RAAP-notitie 3694 / eindversie, 05-04-2011
[5]
Archeologiebeleid, gemeente Uitgeest
2 Beleid 2.1 Het Rijk Het wettelijk kader voor de omgang met cultureel erfgoed is vastgelegd in de Monumentenwet 1988 (http://www.raap.nl/pages/beleid.html). Per 1 september 2007 zijn door het in werking treden van de Wet op de Archeologische Monumentenzorg (Wamz) de artikelen die over archeologie handelen, aangepast. Daarnaast zijn enkele artikelen van de Woningwet, Wet Milieubeheer en de Ontgrondingswet aangepast. Verdrag van Valletta Door het in werking treden van de Wamz heeft Nederland het Verdrag van Valletta (1992, vaak aangeduid als Verdrag van Malta) gedeeltelijk geïmplementeerd. De tekst van het verdrag is na te lezen op http://www.raap.nl/pages/beleid.html. Dit verdrag heeft als doel de zorg voor het archeologisch erfgoed te versterken.

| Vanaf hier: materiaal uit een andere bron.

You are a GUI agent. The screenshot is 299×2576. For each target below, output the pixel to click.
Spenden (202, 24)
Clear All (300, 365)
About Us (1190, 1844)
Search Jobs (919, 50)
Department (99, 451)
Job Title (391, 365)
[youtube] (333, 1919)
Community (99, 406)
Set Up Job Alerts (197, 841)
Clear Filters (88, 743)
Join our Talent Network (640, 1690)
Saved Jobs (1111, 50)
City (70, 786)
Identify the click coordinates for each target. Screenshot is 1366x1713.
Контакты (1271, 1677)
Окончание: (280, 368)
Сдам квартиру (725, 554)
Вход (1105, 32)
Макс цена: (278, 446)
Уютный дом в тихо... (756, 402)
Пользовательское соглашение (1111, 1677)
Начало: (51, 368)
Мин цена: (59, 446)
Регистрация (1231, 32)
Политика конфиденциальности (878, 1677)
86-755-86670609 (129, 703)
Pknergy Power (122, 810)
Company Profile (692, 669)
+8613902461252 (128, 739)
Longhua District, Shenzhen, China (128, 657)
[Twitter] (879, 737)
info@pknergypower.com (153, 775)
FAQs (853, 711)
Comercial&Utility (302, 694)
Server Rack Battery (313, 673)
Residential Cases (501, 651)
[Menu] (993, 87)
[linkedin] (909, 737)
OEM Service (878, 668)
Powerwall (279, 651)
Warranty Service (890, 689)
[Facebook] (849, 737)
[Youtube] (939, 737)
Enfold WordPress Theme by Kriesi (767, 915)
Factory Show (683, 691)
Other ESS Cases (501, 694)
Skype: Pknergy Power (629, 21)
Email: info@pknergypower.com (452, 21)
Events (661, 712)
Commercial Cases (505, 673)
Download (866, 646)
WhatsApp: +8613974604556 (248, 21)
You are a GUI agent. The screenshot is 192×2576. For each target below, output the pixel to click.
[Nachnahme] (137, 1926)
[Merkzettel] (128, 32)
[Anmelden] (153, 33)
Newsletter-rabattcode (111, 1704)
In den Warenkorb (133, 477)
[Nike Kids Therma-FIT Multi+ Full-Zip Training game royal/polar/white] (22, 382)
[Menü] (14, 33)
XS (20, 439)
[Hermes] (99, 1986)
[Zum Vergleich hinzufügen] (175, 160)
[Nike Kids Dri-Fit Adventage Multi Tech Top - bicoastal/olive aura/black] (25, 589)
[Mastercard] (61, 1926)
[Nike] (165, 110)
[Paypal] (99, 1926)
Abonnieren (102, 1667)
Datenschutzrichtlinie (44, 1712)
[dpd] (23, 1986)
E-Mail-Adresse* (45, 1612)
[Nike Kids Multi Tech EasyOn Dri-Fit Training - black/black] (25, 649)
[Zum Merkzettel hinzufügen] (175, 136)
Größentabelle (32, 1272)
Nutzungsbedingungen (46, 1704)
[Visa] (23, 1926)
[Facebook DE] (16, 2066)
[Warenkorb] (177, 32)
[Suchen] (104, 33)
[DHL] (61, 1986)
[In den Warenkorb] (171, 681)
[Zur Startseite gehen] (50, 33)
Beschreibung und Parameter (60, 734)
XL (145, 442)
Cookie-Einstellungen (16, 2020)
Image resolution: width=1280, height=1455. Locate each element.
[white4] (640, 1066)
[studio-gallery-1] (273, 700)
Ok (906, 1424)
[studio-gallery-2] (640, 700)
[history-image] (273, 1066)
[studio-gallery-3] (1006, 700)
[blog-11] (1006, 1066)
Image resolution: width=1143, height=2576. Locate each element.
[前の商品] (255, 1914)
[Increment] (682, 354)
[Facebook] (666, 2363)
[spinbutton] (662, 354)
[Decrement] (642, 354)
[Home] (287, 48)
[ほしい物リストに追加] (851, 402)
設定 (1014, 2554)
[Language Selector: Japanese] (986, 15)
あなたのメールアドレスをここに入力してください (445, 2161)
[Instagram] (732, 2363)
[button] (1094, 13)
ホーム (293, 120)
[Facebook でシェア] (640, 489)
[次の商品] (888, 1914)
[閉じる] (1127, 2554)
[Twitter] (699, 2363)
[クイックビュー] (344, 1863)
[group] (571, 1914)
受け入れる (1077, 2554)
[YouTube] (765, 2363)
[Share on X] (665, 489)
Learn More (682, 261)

Uitgangspunt daarbij is dat archeologische resten zoveel mogelijk in de grond, in situ, bewaard worden (artikel 4 van het Verdrag) en wanneer dit niet mogelijk is, betaalt de bodemverstoorder het archeologisch onderzoek (artikel 6). Nederland heeft deze uitgangspunten ook in haar beleid overgenomen. Wamz en Bamz De doelstelling van de Wamz is archeologische waarden waar nodig beschermen, zonder meer maatschappelijke lasten in het leven te roepen dan strikt noodzakelijk en heeft de volgende uitgangspunten: • Geformaliseerd beleid; • Behoud en beheer in de bodem; • Versterking relatie archeologie en ruimtelijke ordening; • Opgravingsbevoegdheid; • Verbetering informatievoorziening over cultureel erfgoed; • Invoering ‘verstoorder-betaalt-principe’. Het Besluit archeologische monumentenzorg (Bamz) geeft uitvoering aan de Wet op de archeologische monumentenzorg. Belangrijk om te vermelden zijn ook de Kwaliteitsnorm Nederlandse Archeologie (KNA, www.sikb.nl), waarin de vaktechnische normen en werkprocessen beschreven staan, en de Nationale Onderzoeksagenda Archeologie (NOaA, www.noaa.nl), waarmee samenhang in het archeologisch onderzoek in Nederland wordt bewerkstelligd.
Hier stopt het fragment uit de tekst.